Delegacias especializadas
A queda dos indicadores, segundo o representante da pasta, coronel César Augusto Pereira, é resultado do trabalho da Força Tarefa de Combate ao Abigeato e da Operação Avante Rural, da Brigada Militar. A criação de cinco delegacias especializadas em crimes na área rural, anunciadas na última semana pelo governador José Ivo Sartori, deverá, na avaliação de Pereira, ser decisiva para diminuir ainda mais a prática.
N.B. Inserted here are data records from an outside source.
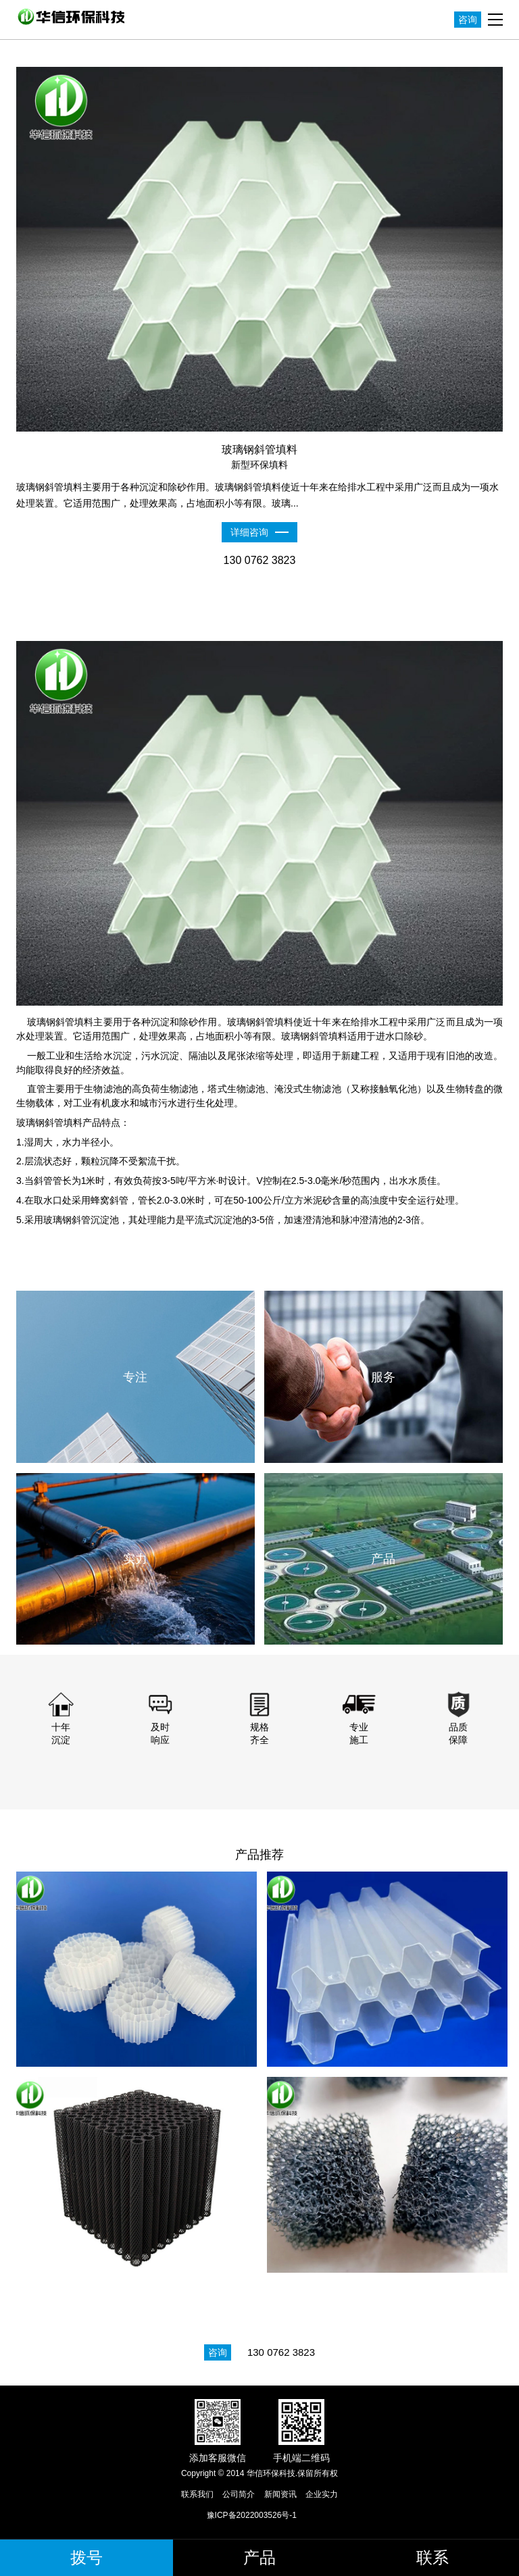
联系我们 (197, 2494)
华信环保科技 (73, 17)
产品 (259, 2557)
O presidente da Comissão de Segurança e Serviços Públicos, Catarina Paladini (PSB), afirmou que é preciso definir estratégias para combater o crime que se alastrou na zona rural por meio de organizações criminosas. “São mais de mil cabeças de gado subtraídas das propriedades, gerando um prejuízo para os pecuaristas de mais de R$ 2 milhões ao ano”, revelou o parlamentar.
O deputado Ronaldo Santini (PTB) defendeu o aumento das penas para os abigeatários e para os receptadores da carne furtada ou roubada. Para ele, o problema não se restringe à segurança pública, mas avança sobre a área da saúde da população.
Modelo
O presidente da Unale, deputado estadual do Piauí, Luciano Nunes (PSDB), considera que o Rio Grande do Sul está à frente dos demais estados brasileiros no combate ao abigeato e que as experiências desenvolvidas deverão servir de modelo para outros lugares.
No final do encontro, o deputado Catarina Paladini anunciou uma série de medidas que serão adotadas pela Comissão de Segurança e Serviços Públicos para contribuir no enfrentamento do problema. Entre as ações, está a criação de um grupo de trabalho para analisar questões como a integração no combate ao crime, chipagem de animais e intensificação da fiscalização. Além disso, o parlamentar propôs uma ação junto ao Congresso Nacional com vistas à alteração da legislação penal.
Também participaram da audiência os deputados Elton Weber (PSB) e Ciro Simoni (PDT).